SNP members must decide if they want to expand or stretch the leadership

We're nearly there.

The SNP Depute Leader contest is in its final phase. The last hustings debate is in Inverness tonight and most members have already voted. So this week, I want to reflect on what the job might mean.

The SNP rulebook makes little mention of the post. It is defined as responsible for just two things: deputising for the leader (OK that’s quite a big one) and preparing the manifesto. In explaining the importance of the position in the ballot information to members, HQ also grafted on the task of convening National Assembly, a function exercised by previous incumbents in days of yore.

Let’s examine these jobs in reverse order. There is no better illustration of why the SNP’s rulebook needs updated than the National Assembly. This is an aggregate meeting to which every party member is entitled to turn up and has been convened with mixed results over the years. Folks tell me it was at its best when focused on a single issue and helped clarify competing positions.

The point is every member is entitled to attend. Now, most never will. Never did. But how many might. Let’s assume five per cent tops. When the SNP had fewer than 20,000 members it was possible to contemplate a big meeting to which 1,000 might come. Ambitious, but possible.
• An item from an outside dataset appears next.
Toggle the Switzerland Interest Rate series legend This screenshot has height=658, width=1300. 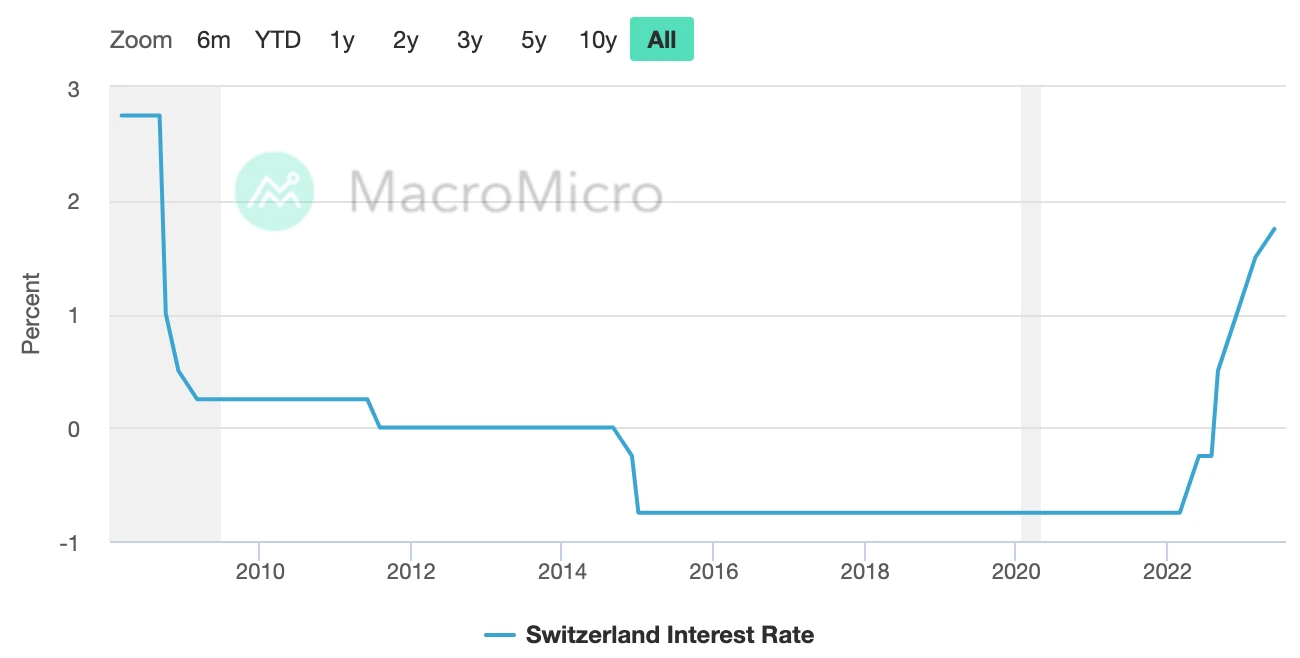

We now have 124,000 members. Anyone seriously think it’s possible to get 6,000 people together for anything other than a rally? A National Assembly to which every member is invited is just not possible unless you either (a) restrict places and say first come, first served or (b) select which members are invited. Either of those approaches is likely to upset and alienate the majority of the members who don’t get to come. So, I confidently predict, whoever is elected Deputy will not be convening National Assembly.

If they are smart they might well aim to change National Assembly into something more fit for purpose. Say a series of regional assemblies all members could attend in their own area, or a new national policy body made up of elected representatives.

What about preparing the manifesto? The local elections next year will be fought on a series of 32 local manifestos and whilst I think we ought to have a series of national campaign themes and activities, you would be hard pressed to call this a manifesto. If we had regional assemblies discussing policy they would enable members to be heard locally. But with the next national manifesto not due until 2020, it’s unlikely that anyone who gets this job will be overtaxed on that front for the time being.

And then of course there’s deputising for the leader. Now, I’m confident that whoever wins this election will prove a loyal and able deputy to Nicola but let’s not overstate what is involved here. The SNP is lucky to have the most effective and energetic political leader in the British Isles. Nicola is unlikely to require anyone to step in for her very much. And in truth, the largest part of Nicola’s workload relates to her job as First Minister, rather than party leader – and we already have in place a remarkably good deputy FM in John Swinney.

All of this is why I’ve argued throughout this campaign that the job needs redefining – and in fairness, each of the candidates has aimed to do just that.

It is important to remember that unlike some other positions in the SNP this one is not appointed by the leader. Neither is it selected by members of (either) parliament. It is a decision for each and every member and we all need to reflect not just on who we want for the job but what job we want done.

For me, this is not just a title, but a job of work. Experience of life outside politics tells me that big organisations work best with a leader who faces outwards and acts as the public face speaking to the country, and a deputy who looks inward, checking that the organisation is working as well as it should.

So, if elected, I would aim to cut back on other commitments, prioritising my legal duties to my constituents, but freeing up time every week to help develop our party. Spending time with senior staff, but most of all getting round the country talking to branches and volunteers.

Anyone taking on this role on top of another leading position is unlikely to be able to do both jobs justice. That’s why I believe SNP members’ real choice this month is whether to expand or stretch our existing leadership team.